By Enyichukwu Enemanna
A court in France has Jailed a former doctor in Rwanda, Sosthene Munyemana for 24 years over his involvement in the 1994 genocide in the East African country that killed around one million persons.
The court found Munyemana guilty of crimes including genocide and crimes against humanity.
He was accused of organising torture and killings in the genocide that happened between April and June 1994.
A complaint was filed against him in Bordeaux in 1995. It took French prosecutors 28 years to serve Munyemana justice.
In 1994, Munyemena was a gynaecologist in Butare, Southern Rwanda, and was accused of helping set up roadblocks to round people up, and keeping them in inhumane conditions in local government offices before they were killed.

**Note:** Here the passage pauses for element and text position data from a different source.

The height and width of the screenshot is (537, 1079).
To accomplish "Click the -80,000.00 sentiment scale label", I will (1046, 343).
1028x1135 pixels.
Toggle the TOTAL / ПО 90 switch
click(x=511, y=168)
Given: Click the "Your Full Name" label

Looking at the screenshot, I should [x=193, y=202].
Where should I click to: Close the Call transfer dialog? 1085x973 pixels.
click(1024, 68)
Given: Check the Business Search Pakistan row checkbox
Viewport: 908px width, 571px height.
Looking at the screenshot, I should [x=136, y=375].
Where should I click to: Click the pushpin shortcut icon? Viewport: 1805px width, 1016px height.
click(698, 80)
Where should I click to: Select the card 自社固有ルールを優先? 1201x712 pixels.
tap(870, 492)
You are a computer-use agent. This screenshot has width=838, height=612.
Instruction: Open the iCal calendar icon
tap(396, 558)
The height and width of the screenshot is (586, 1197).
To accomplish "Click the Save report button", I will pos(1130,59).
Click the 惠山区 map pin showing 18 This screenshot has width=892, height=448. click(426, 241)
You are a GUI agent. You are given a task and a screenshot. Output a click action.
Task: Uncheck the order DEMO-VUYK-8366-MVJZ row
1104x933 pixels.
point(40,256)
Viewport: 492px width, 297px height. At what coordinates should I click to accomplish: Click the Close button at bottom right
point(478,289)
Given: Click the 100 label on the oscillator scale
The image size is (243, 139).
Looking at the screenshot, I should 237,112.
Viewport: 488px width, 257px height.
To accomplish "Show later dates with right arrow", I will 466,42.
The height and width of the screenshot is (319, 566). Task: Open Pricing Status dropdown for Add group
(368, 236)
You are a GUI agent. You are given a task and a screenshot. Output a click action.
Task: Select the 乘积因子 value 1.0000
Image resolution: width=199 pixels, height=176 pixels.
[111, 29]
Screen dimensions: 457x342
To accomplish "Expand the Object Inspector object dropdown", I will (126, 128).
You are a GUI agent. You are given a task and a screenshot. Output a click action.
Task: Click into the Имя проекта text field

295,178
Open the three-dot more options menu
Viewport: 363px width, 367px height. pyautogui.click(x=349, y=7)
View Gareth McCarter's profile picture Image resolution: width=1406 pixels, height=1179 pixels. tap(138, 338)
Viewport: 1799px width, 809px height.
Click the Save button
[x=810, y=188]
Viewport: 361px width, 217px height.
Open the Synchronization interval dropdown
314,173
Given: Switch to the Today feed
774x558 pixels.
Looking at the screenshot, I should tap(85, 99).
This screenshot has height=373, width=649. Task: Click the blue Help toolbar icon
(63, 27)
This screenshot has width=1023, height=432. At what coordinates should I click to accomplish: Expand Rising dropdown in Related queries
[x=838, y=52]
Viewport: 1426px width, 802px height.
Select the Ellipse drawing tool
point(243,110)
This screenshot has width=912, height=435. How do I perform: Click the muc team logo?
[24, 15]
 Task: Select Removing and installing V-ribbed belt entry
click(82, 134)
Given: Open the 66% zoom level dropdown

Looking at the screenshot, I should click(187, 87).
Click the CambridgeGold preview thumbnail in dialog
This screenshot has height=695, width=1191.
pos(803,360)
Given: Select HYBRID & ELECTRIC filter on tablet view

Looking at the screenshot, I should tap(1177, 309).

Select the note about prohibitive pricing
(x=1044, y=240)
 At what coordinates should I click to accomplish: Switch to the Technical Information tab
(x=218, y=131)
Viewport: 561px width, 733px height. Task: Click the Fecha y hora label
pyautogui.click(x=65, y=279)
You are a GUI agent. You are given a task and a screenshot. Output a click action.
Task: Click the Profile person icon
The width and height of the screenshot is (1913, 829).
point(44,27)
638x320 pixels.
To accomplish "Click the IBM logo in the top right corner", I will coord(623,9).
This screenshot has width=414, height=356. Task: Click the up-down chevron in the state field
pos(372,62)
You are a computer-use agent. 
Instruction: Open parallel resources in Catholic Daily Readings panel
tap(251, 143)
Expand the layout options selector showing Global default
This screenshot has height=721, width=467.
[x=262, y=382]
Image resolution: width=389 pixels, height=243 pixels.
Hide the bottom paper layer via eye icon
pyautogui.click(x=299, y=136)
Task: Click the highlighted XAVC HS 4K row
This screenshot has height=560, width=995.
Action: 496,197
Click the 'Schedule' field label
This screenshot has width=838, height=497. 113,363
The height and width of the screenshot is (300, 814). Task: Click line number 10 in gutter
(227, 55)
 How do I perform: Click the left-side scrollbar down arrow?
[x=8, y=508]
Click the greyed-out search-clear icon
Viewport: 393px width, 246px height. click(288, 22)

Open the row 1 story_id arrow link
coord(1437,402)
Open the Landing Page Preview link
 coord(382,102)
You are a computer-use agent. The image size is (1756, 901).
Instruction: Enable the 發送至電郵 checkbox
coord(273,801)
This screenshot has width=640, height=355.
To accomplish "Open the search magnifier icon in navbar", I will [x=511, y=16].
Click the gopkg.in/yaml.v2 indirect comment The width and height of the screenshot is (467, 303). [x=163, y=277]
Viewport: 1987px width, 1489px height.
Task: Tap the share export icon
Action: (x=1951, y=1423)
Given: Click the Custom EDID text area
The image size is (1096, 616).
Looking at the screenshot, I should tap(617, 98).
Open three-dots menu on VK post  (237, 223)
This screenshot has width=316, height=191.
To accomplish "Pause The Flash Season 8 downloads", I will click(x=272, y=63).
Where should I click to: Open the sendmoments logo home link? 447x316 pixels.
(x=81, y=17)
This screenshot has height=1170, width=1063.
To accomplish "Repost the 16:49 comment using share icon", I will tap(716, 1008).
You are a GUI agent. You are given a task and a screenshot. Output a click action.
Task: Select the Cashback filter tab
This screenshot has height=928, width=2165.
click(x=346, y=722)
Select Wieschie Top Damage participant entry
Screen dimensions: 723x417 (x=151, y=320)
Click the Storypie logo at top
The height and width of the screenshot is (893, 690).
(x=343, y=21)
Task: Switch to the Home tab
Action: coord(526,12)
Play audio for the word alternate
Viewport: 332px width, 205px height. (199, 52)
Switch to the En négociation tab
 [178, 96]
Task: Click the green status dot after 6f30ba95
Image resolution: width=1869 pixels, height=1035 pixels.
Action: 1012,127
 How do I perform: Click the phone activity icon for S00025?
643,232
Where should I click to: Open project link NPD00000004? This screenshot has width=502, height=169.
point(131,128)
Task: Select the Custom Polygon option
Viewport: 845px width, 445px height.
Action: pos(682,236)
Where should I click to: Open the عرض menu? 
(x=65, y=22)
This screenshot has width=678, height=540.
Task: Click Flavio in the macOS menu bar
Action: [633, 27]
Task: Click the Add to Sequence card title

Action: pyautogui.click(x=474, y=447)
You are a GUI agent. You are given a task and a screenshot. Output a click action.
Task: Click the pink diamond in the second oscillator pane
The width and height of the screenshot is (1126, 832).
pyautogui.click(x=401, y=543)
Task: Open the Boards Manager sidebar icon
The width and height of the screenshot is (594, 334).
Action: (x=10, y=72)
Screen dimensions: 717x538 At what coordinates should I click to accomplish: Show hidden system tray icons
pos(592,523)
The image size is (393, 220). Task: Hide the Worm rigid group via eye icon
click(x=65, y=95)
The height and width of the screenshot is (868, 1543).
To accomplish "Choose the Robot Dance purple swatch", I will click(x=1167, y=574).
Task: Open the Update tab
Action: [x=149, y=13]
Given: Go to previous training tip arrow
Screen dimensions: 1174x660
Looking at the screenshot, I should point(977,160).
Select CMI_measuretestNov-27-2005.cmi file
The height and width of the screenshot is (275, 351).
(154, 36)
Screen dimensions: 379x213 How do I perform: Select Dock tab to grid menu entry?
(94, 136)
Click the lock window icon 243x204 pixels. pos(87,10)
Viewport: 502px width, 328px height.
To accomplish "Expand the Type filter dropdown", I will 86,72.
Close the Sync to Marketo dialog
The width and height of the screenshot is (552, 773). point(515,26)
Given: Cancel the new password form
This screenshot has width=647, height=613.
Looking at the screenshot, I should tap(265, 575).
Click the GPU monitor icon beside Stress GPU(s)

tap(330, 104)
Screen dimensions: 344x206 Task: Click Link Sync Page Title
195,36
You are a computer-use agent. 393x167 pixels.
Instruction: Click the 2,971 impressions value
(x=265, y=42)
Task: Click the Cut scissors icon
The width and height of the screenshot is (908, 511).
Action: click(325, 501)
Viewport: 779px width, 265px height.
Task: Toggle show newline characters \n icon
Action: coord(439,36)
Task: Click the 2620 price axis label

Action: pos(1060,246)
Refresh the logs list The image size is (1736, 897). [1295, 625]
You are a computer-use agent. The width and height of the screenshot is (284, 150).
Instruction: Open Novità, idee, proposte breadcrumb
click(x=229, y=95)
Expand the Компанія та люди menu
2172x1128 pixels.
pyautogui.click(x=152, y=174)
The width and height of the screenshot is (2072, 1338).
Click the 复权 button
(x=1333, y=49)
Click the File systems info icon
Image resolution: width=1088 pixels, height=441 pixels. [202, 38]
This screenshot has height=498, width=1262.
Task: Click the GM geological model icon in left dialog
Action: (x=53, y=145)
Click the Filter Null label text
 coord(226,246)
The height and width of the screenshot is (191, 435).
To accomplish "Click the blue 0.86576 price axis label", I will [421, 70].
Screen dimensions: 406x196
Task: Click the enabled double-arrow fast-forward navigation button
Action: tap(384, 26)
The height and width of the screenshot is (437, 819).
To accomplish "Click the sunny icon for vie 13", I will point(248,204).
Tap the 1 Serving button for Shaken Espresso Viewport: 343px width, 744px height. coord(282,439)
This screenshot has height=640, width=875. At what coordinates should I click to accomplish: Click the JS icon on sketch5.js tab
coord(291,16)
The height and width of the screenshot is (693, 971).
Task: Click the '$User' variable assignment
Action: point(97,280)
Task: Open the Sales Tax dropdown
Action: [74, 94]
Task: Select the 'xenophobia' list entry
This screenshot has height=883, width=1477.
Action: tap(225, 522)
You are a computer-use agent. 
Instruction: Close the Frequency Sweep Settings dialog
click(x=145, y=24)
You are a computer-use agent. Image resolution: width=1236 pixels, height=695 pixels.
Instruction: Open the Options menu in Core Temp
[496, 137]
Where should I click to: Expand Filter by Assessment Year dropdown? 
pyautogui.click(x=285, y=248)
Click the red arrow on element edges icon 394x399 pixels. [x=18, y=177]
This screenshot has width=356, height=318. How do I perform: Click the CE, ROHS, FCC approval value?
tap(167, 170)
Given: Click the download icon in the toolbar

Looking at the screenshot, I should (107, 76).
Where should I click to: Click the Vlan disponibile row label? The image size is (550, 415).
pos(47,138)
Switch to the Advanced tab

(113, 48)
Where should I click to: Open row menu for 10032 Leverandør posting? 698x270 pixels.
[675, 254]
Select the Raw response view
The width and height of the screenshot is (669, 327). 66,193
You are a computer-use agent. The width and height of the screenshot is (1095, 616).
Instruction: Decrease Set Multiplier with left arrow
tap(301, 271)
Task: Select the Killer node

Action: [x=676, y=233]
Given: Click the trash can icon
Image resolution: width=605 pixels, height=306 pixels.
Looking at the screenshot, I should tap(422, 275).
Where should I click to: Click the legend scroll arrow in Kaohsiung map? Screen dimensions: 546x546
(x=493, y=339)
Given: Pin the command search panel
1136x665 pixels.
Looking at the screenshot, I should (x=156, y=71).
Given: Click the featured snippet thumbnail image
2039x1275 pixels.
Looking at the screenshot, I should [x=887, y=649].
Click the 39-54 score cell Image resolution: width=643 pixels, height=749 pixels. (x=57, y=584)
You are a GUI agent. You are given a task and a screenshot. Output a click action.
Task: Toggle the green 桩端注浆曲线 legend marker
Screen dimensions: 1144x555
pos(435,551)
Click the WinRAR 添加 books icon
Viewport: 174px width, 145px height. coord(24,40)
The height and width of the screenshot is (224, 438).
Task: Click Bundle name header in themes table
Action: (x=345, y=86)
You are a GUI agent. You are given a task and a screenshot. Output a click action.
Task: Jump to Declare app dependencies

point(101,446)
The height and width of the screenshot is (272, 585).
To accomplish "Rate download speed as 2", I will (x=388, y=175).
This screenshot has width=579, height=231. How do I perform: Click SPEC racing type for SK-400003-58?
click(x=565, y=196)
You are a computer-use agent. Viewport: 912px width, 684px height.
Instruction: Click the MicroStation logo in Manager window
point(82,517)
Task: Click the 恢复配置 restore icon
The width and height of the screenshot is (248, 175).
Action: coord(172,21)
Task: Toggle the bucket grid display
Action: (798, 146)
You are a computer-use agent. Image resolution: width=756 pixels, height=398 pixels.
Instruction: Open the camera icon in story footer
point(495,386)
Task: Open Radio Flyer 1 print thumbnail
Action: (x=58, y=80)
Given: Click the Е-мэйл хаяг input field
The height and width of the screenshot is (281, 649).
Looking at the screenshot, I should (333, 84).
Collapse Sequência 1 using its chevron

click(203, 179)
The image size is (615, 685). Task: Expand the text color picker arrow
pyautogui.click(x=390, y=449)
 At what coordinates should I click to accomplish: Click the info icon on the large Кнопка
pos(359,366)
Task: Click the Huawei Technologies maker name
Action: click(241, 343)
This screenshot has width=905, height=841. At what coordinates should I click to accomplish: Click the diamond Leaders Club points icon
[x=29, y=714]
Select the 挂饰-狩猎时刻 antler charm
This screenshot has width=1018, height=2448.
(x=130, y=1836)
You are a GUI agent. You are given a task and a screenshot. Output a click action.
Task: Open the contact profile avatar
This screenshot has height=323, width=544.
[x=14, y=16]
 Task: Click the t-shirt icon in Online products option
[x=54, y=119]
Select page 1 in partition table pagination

He was also accused of drafting a widely-distributed letter encouraging the massacre of Tutsis, which prosecutors said was used as justification for future attacks.
Most of those killed in the genocide were from the minority Tutsi ethnic group, and opponents of the extremist Hutu government.
During the trial, Munyemana, who moved to France in 1994, repeatedly disputed the accusations against him, claiming he had been a moderate Hutu trying to save Tutsis by offering them refuge in local government offices.
The prosecutor had sought a 30-year jail sentence during the six-week trial in Paris.
Reading the verdict, the judge said Munyemana was part of a group that “prepared, organised and steered the genocide of the Tutsis… on a daily basis”.
After arriving in France in September 1994 where his wife was already living – Munyemana lived in the country’s Southwest, and worked as a doctor and recently retired.
Munyemana was a close associate of Jean Kambanda, who was interim prime minister at the height of the 1994 killings.
Kambanda is currently serving a life sentence in Mali, imposed by a United Nations war crimes tribunal for his role in the genocide.
The genocide was sparked by the death of Rwandan President Juvenal Habyarimana when his plane was shot down above the airport in Kigali, Rwanda’s capital, on 6th April.
Mr Habyarimana is from Rwanda’s Hutu ethnic majority.